Body Composition for Predicting Exertional Rhabdomyolysis-Induced AKI During Intensive Physical Training Program for Military Recruits

Session Information

Category: Acute Kidney Injury

  • 101 AKI: Epidemiology, Risk Factors, and Prevention


  • Maniyan, Chaken, Phramongkutklao hospital, Bangkok, Thailand
  • Satirapoj, Bancha, Phramongkutklao hospital, Bangkok, Thailand
  • Nata, Naowanit, Phramongkutklao hospital, Bangkok, Thailand
  • Chaiprasert, Amnart, Phramongkutklao hospital, Bangkok, Thailand
  • Supasyndh, Ouppatham, Phramongkutklao hospital, Bangkok, Thailand

Exertional rhabdomyolysis-induced acute kidney injury (AKI) is a life-threatening condition. The risk factors for developing this condition are partially documented and changing in the body composition of these population is still poorly understood.


A prospective cohort study in the military recruits between May to July 2017 were conducted.

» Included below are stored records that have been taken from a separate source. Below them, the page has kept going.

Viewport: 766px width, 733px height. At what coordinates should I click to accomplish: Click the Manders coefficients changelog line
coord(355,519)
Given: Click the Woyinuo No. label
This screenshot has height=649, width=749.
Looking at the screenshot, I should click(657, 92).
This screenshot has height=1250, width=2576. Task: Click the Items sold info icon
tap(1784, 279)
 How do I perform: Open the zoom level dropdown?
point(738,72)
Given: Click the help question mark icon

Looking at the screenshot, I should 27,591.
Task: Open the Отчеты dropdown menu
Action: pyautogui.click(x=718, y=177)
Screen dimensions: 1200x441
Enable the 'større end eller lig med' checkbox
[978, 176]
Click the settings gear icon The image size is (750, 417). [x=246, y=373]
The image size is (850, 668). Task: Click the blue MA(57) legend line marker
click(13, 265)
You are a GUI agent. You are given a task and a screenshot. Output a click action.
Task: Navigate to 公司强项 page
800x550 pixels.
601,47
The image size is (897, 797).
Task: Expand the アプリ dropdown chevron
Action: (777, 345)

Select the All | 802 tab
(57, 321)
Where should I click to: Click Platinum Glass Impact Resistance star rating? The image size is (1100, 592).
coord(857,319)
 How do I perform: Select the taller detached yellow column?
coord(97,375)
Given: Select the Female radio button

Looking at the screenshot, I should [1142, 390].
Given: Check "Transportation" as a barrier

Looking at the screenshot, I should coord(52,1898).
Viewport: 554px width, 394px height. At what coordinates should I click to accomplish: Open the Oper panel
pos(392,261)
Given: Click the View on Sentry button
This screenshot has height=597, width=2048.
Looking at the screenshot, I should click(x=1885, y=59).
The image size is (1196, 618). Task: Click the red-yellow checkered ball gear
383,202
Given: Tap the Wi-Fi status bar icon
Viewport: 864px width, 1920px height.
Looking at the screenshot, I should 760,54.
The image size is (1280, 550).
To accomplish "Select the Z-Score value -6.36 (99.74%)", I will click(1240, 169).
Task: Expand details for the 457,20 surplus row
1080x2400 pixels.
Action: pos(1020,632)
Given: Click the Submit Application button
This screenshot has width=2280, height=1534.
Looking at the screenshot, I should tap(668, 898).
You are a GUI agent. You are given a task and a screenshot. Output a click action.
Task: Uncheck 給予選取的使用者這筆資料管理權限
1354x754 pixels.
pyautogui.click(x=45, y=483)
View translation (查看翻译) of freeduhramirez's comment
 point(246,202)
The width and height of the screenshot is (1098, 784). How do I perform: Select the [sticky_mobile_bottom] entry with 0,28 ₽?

Demographic and laboratory data including body mass index (BMI), serum creatinine, electrolyte, creatine phosphokinase (CPK), and body composition using dual frequency body impedance analysis (BIA) were measured before training and every 2 weeks until program had been completed.


Total of 301 participants with mean age of 22 ± 2.5 years old were included. The incidence of exertional rhabdomyolysis-induced AKI was 19.2 %. At baseline, subjects who developed exertional rhabdomyolysis-induced AKI had lower frequency of exercise before recruitment (1.02 ± 0.13 times/week vs 3.49 ± 0.93 times/week, p <0.001) , lower total body water (TBW) (45.08 ± 2.95 % vs 54.31 ± 5.21%, p < 0.001) and lower plasma potassium (3.6 ± 0.3 mEq/L vs 4.0± 0.4 mEq/L, p < 0.001). Along the course of training, AKI group had a significant loss of muscle mass (-5.65 ± 2.55% vs -4.06 ±1.75%, p < 0.001) and fat mass ( -3 ± 1.41% vs -2.17 ± 0.98% p < 0.001) in the first 2 week. Moreover, there was a statistically significant increased in percentage of TBW at week 2 (2.57 ± 4.95% VS 0.24 ± 2.41 P<0.001) in AKI group compared with non-AKI group. Multivariate analysis revealed that low baseline of total body water (OR 5.51 (5.15-10.75), p < 0.01) and increased TBW at week 2 (OR 2.46 (1.49-2.97 , p < 0.01 ) were the strong independent predictors for exertional rhabdomyolysis-induced AKI.


The study demonstrates that lack of adequate exercise before recruitment , low baseline potassium, low baseline TBW and increased TBW in early training period are the additional risk factors for exertional rhabdomyolysis-induced AKI. To our best knowledge this is the first study which explore the body composition change for prediction of exertional rhabdomyolysis induced. Early detection of these parameters should be
implemented for AKI prevention program.